Exercise:
Every line of the entries below that carries the string "link" should be copied.

***** Extracted data

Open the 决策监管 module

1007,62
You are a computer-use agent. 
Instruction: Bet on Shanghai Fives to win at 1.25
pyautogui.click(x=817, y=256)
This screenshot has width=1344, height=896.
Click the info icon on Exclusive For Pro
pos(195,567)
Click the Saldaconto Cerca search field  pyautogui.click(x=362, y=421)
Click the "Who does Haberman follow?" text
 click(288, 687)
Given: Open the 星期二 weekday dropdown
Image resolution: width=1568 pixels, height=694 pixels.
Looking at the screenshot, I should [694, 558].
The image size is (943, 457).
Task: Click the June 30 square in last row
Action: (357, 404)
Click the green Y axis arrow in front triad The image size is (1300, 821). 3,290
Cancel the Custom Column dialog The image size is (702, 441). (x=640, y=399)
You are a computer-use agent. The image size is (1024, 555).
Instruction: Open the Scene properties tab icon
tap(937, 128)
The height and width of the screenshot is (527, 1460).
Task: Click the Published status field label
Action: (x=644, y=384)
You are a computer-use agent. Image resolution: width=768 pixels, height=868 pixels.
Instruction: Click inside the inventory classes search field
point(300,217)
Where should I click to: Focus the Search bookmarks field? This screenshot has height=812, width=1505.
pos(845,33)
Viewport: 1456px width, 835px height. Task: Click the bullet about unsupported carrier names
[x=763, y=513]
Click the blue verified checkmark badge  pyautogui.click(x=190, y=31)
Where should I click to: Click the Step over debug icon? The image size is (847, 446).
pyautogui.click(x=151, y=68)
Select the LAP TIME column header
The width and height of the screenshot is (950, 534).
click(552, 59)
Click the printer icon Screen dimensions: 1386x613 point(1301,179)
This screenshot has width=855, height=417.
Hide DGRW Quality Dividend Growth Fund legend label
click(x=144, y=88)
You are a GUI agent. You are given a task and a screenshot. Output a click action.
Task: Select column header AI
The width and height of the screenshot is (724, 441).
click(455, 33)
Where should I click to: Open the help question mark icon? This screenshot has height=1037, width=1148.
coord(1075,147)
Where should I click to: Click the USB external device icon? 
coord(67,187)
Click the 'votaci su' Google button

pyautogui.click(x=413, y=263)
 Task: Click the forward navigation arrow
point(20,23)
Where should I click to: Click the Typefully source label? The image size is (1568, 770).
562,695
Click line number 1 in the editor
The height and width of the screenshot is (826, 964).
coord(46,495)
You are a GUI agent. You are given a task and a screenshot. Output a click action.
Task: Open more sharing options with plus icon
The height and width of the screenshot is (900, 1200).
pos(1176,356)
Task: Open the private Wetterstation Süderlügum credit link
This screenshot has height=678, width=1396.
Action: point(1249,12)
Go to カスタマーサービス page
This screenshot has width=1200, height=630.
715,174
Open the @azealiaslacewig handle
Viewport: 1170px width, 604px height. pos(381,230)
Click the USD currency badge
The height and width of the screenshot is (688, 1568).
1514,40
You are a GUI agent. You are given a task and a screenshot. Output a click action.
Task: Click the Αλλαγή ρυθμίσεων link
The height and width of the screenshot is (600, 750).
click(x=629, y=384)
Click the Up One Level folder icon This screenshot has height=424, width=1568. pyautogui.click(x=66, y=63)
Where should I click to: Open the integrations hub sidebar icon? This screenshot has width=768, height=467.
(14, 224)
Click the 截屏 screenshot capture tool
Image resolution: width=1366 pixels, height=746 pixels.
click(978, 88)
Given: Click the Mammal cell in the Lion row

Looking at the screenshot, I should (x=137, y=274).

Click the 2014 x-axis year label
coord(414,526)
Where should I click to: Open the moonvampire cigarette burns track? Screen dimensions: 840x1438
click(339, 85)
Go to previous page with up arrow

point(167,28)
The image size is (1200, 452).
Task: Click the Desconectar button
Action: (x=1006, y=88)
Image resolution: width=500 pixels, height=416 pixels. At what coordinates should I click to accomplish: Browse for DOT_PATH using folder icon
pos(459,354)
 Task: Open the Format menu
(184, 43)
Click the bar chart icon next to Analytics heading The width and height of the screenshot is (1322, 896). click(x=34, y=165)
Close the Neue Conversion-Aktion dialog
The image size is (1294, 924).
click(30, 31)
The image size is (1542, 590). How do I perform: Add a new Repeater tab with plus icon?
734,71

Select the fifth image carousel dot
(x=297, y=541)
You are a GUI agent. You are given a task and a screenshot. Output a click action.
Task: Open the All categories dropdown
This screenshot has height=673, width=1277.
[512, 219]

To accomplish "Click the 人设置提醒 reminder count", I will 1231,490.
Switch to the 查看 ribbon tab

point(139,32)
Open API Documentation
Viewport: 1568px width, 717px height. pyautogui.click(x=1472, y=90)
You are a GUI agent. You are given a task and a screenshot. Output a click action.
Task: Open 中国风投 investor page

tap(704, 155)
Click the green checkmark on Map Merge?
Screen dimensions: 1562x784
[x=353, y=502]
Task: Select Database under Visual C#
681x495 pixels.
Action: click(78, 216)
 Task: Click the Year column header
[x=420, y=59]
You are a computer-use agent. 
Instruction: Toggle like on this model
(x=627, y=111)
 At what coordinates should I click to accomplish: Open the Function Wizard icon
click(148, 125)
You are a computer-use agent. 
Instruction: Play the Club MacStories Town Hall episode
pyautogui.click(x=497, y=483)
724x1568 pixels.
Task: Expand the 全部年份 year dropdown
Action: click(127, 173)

**********

Answer box:
Task: Open the private Wetterstation Süderlügum credit link
Task: Click the Αλλαγή ρυθμίσεων link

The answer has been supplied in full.